I was thinking of this precise analogy, though perhaps you have mentioned it before. Perhaps that would be a better source of solutions, to ask women what finally led them to leave abusive men. I am sure that certain thoughts played a role, but I would think that emotions played a strong role, also.
I have read some of those stories. Many of those women say that the worst was right after they have left.
I couldn't come to any conclusion as to what finally drove them to leave, and many accounts seem to have considerable hindsight bias.
It appears that many may have left in a state of great distress and confusion, not actually thinking much, but just sort of closing their eyes, gritting their teeth and walking away, and that they felt there was no way to make sense either of the relationship with their husband, of their own role in it, and of whether to stay or to leave.
Musn't there be at root a personal component to this. Something that means there is something wrong, specifically with you, either your faculties or moral essence or both? A belief, that is, that you specifically cannot trust yourself because ______________.
"Because I a pagan." It's a double bind.
I think the question form and the generalized third person may be misleading.
I think it is part of the problem: Christian epistemology seems to be formulated in impersonalist conceptions - objectivist, neutral, as if presuming omniscience.
While in so-called Eastern traditions, they distinguish between knowing something theoretically (having book-knowledge of it) and knowing in terms of personal realization (the knowledge that comes from having thoroughly applied the book-knowledge), this difference is generally not acknowledged in Christianity.
"It doesn't matter what you think, know, or don't know, what you want or what you don't want, what you think you need or what you think you don't need. The only thing that matters is the truth, and the Bible presents it veritably."

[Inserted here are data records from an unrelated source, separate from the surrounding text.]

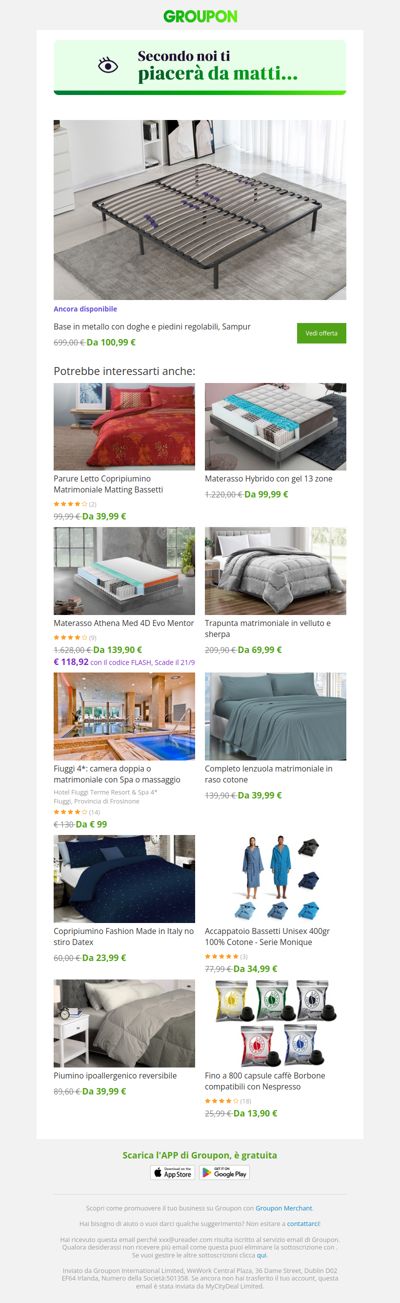
Task: Open the Copripiumino Fashion Datex image
Action: point(124,879)
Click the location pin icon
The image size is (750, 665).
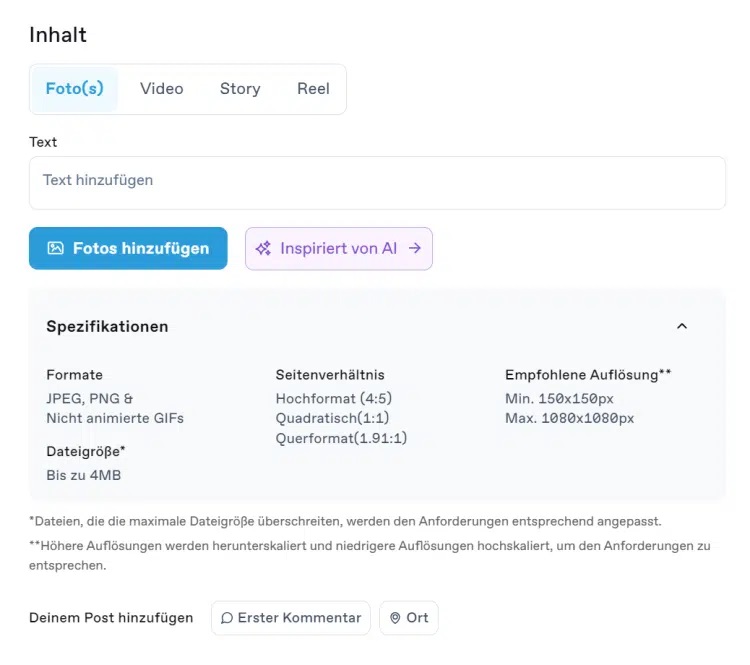(x=396, y=618)
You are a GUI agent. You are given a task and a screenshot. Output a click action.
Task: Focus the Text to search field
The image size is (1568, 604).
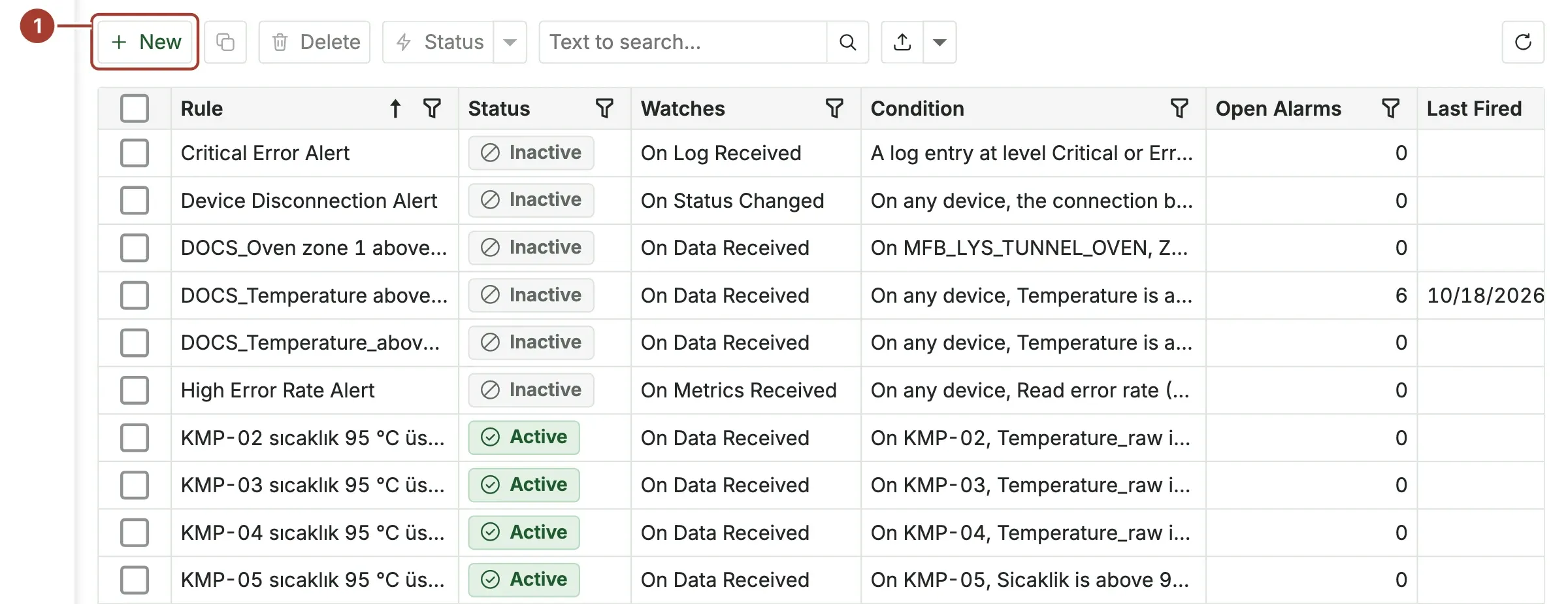(x=683, y=42)
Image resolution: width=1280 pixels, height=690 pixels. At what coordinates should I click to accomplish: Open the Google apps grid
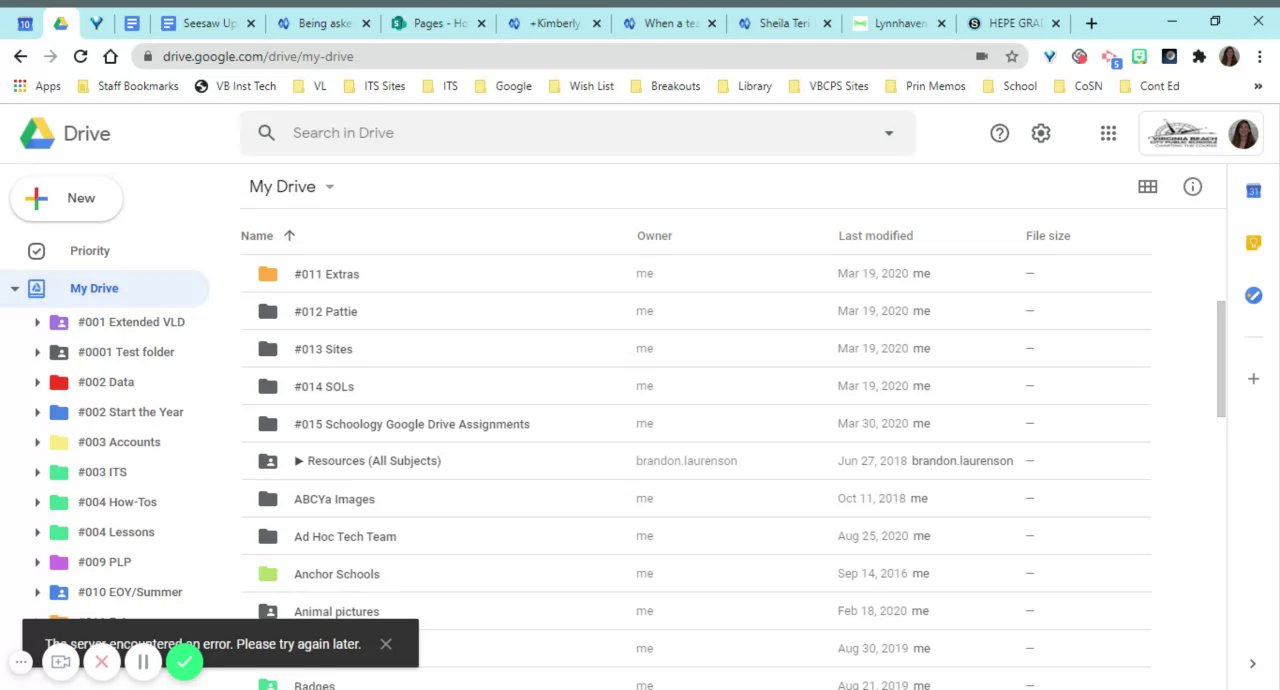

But we're not talking about Christianity here per se, but about a set of double-bind epistemological stances and examples of moral reasoning that by general human terms seem absurd - it is just that these culminate in mainstream Christianity.
As I said earlier I think there must be a personal component, a reason it seems you cannot trust yourself. At least this was the case for me. I think we simply do decide not to listen to abusive voices at a certain point and at that point we stop demanding of ourselves that we must prove them wrong. We stop assuming we have the onus.
I suppose this is when the battered wife leaves.
From a neo-buddhist/hindu perspective, a soul believing it must accept an abusive thought is a soul damned as long as that thought is given power. This is hell. I wish I could present as intimidating and extensive an edifice - as the one Christianity does - so this might seem as authoritative and counteract the other, but I can't.
I've been thinking about worst case scenarios. A WCS isn't static or somehow a given - the more I read and think about things, the more I can think of different WCS.
For example, what is worse:
WCS1: "God will torture me for all eternity if I don't do what I find impossible and morally repugnant to do."
WCS2: " Thinking that I could become qualified to become friends with God, a running-through-the-meadows-eating-strawberries-together kind of friends, if I regularly follow a prescribed, doable practice - but not doing that practice."
I think the second one is actually worse.
Death threats - which eternal damnation is the ultimate form of - make the whole thing very hard to even relax enough to look at, I think.
Yes. The threat of eternal damnation just turns my mind into a blank for the most part.